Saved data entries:
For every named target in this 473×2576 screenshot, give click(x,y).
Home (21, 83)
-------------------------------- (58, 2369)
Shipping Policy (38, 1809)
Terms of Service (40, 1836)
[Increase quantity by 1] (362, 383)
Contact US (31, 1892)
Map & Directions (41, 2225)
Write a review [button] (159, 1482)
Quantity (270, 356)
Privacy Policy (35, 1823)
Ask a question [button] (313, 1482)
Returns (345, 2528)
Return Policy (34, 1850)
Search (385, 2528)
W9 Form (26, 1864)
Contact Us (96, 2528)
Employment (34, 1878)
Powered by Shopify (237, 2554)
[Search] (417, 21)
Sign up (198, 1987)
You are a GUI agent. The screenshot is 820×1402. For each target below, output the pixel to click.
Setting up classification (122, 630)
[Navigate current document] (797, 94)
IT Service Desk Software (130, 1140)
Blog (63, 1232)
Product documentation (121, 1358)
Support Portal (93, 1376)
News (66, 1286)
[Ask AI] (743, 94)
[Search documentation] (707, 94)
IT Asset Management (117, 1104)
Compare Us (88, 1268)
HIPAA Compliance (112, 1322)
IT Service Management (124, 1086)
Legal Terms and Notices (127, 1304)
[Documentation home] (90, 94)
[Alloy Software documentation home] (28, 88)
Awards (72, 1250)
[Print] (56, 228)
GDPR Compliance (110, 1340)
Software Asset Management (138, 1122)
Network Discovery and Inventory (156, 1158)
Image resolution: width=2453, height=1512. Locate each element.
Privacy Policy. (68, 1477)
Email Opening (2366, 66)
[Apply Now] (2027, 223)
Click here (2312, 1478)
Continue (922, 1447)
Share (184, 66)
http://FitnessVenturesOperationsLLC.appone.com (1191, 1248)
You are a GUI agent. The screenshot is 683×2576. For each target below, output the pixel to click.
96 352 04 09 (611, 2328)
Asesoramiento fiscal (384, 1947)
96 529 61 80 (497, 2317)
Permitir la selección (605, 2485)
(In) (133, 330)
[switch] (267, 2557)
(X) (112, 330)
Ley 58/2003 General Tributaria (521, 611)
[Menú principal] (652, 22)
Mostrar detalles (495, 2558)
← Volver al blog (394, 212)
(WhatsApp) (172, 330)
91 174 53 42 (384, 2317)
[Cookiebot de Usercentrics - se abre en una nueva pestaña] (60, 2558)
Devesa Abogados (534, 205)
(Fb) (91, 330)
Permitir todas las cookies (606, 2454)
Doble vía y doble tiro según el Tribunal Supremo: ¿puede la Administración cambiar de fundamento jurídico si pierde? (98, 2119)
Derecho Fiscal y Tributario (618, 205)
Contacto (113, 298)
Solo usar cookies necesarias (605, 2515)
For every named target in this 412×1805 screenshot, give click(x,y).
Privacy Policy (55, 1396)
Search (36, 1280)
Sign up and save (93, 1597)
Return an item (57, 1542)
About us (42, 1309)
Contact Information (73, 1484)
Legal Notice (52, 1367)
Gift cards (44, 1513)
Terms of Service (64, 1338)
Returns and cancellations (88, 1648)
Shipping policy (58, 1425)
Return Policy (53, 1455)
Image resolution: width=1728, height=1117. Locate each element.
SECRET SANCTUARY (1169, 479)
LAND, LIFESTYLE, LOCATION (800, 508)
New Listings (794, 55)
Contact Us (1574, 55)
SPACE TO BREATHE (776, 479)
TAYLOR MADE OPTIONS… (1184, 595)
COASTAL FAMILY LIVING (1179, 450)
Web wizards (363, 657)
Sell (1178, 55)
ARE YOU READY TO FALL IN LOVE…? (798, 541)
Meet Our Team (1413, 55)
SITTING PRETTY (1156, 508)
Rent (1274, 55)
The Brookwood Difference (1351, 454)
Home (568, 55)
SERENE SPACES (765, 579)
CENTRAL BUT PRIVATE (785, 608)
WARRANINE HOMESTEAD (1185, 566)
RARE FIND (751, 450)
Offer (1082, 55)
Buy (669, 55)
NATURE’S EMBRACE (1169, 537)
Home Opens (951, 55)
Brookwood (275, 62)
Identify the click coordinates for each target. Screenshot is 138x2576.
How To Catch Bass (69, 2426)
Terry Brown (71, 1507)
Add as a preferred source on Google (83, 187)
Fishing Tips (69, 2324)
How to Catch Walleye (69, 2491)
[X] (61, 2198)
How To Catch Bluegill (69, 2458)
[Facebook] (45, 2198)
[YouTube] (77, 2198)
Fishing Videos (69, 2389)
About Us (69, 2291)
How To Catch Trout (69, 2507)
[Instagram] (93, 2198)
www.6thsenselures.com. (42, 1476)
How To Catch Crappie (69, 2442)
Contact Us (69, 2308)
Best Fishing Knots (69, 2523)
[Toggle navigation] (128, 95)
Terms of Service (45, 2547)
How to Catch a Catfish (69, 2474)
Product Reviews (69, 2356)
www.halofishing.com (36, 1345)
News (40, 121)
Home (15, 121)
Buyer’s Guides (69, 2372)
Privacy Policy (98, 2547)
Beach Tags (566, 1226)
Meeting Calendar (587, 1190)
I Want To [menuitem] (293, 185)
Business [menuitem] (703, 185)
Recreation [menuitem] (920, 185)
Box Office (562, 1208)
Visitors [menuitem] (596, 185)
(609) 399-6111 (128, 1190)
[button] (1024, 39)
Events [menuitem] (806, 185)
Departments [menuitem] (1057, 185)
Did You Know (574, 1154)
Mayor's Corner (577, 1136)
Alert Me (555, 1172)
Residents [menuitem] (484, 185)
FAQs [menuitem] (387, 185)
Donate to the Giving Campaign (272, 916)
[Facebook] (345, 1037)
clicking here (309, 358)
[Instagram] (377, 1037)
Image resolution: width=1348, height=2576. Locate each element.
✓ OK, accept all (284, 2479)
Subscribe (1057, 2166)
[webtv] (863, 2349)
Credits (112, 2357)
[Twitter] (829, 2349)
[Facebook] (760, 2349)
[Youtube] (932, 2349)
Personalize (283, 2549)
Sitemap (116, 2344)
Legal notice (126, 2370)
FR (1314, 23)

Exercise directions: Copy all of the entries above exactly as shown.

Solution for this task:
For every named target in this 473×2576 screenshot, give click(x,y).
Home (21, 83)
-------------------------------- (58, 2369)
Shipping Policy (38, 1809)
Terms of Service (40, 1836)
[Increase quantity by 1] (362, 383)
Contact US (31, 1892)
Map & Directions (41, 2225)
Write a review [button] (159, 1482)
Quantity (270, 356)
Privacy Policy (35, 1823)
Ask a question [button] (313, 1482)
Returns (345, 2528)
Return Policy (34, 1850)
Search (385, 2528)
W9 Form (26, 1864)
Contact Us (96, 2528)
Employment (34, 1878)
Powered by Shopify (237, 2554)
[Search] (417, 21)
Sign up (198, 1987)
You are a GUI agent. The screenshot is 820×1402. For each target below, output the pixel to click.
Setting up classification (122, 630)
[Navigate current document] (797, 94)
IT Service Desk Software (130, 1140)
Blog (63, 1232)
Product documentation (121, 1358)
Support Portal (93, 1376)
News (66, 1286)
[Ask AI] (743, 94)
[Search documentation] (707, 94)
IT Asset Management (117, 1104)
Compare Us (88, 1268)
HIPAA Compliance (112, 1322)
IT Service Management (124, 1086)
Legal Terms and Notices (127, 1304)
[Documentation home] (90, 94)
[Alloy Software documentation home] (28, 88)
Awards (72, 1250)
[Print] (56, 228)
GDPR Compliance (110, 1340)
Software Asset Management (138, 1122)
Network Discovery and Inventory (156, 1158)
Image resolution: width=2453, height=1512. Locate each element.
Privacy Policy. (68, 1477)
Email Opening (2366, 66)
[Apply Now] (2027, 223)
Click here (2312, 1478)
Continue (922, 1447)
Share (184, 66)
http://FitnessVenturesOperationsLLC.appone.com (1191, 1248)
You are a GUI agent. The screenshot is 683×2576. For each target below, output the pixel to click.
96 352 04 09 (611, 2328)
Asesoramiento fiscal (384, 1947)
96 529 61 80 (497, 2317)
Permitir la selección (605, 2485)
(In) (133, 330)
[switch] (267, 2557)
(X) (112, 330)
Ley 58/2003 General Tributaria (521, 611)
[Menú principal] (652, 22)
Mostrar detalles (495, 2558)
← Volver al blog (394, 212)
(WhatsApp) (172, 330)
91 174 53 42 (384, 2317)
[Cookiebot de Usercentrics - se abre en una nueva pestaña] (60, 2558)
Devesa Abogados (534, 205)
(Fb) (91, 330)
Permitir todas las cookies (606, 2454)
Doble vía y doble tiro según el Tribunal Supremo: ¿puede la Administración cambiar de fundamento jurídico si pierde? (98, 2119)
Derecho Fiscal y Tributario (618, 205)
Contacto (113, 298)
Solo usar cookies necesarias (605, 2515)
For every named target in this 412×1805 screenshot, give click(x,y).
Privacy Policy (55, 1396)
Search (36, 1280)
Sign up and save (93, 1597)
Return an item (57, 1542)
About us (42, 1309)
Contact Information (73, 1484)
Legal Notice (52, 1367)
Gift cards (44, 1513)
Terms of Service (64, 1338)
Returns and cancellations (88, 1648)
Shipping policy (58, 1425)
Return Policy (53, 1455)
Image resolution: width=1728, height=1117. Locate each element.
SECRET SANCTUARY (1169, 479)
LAND, LIFESTYLE, LOCATION (800, 508)
New Listings (794, 55)
Contact Us (1574, 55)
SPACE TO BREATHE (776, 479)
TAYLOR MADE OPTIONS… (1184, 595)
COASTAL FAMILY LIVING (1179, 450)
Web wizards (363, 657)
Sell (1178, 55)
ARE YOU READY TO FALL IN LOVE…? (798, 541)
Meet Our Team (1413, 55)
SITTING PRETTY (1156, 508)
Rent (1274, 55)
The Brookwood Difference (1351, 454)
Home (568, 55)
SERENE SPACES (765, 579)
CENTRAL BUT PRIVATE (785, 608)
WARRANINE HOMESTEAD (1185, 566)
RARE FIND (751, 450)
Offer (1082, 55)
Buy (669, 55)
NATURE’S EMBRACE (1169, 537)
Home Opens (951, 55)
Brookwood (275, 62)
Identify the click coordinates for each target. Screenshot is 138x2576.
How To Catch Bass (69, 2426)
Terry Brown (71, 1507)
Add as a preferred source on Google (83, 187)
Fishing Tips (69, 2324)
How to Catch Walleye (69, 2491)
[X] (61, 2198)
How To Catch Bluegill (69, 2458)
[Facebook] (45, 2198)
[YouTube] (77, 2198)
Fishing Videos (69, 2389)
About Us (69, 2291)
How To Catch Trout (69, 2507)
[Instagram] (93, 2198)
www.6thsenselures.com. (42, 1476)
How To Catch Crappie (69, 2442)
Contact Us (69, 2308)
Best Fishing Knots (69, 2523)
[Toggle navigation] (128, 95)
Terms of Service (45, 2547)
How to Catch a Catfish (69, 2474)
Product Reviews (69, 2356)
www.halofishing.com (36, 1345)
News (40, 121)
Home (15, 121)
Buyer’s Guides (69, 2372)
Privacy Policy (98, 2547)
Beach Tags (566, 1226)
Meeting Calendar (587, 1190)
I Want To [menuitem] (293, 185)
Business [menuitem] (703, 185)
Recreation [menuitem] (920, 185)
Box Office (562, 1208)
Visitors [menuitem] (596, 185)
(609) 399-6111 (128, 1190)
[button] (1024, 39)
Events [menuitem] (806, 185)
Departments [menuitem] (1057, 185)
Did You Know (574, 1154)
Mayor's Corner (577, 1136)
Alert Me (555, 1172)
Residents [menuitem] (484, 185)
FAQs [menuitem] (387, 185)
Donate to the Giving Campaign (272, 916)
[Facebook] (345, 1037)
clicking here (309, 358)
[Instagram] (377, 1037)
Image resolution: width=1348, height=2576. Locate each element.
✓ OK, accept all (284, 2479)
Subscribe (1057, 2166)
[webtv] (863, 2349)
Credits (112, 2357)
[Twitter] (829, 2349)
[Facebook] (760, 2349)
[Youtube] (932, 2349)
Personalize (283, 2549)
Sitemap (116, 2344)
Legal notice (126, 2370)
FR (1314, 23)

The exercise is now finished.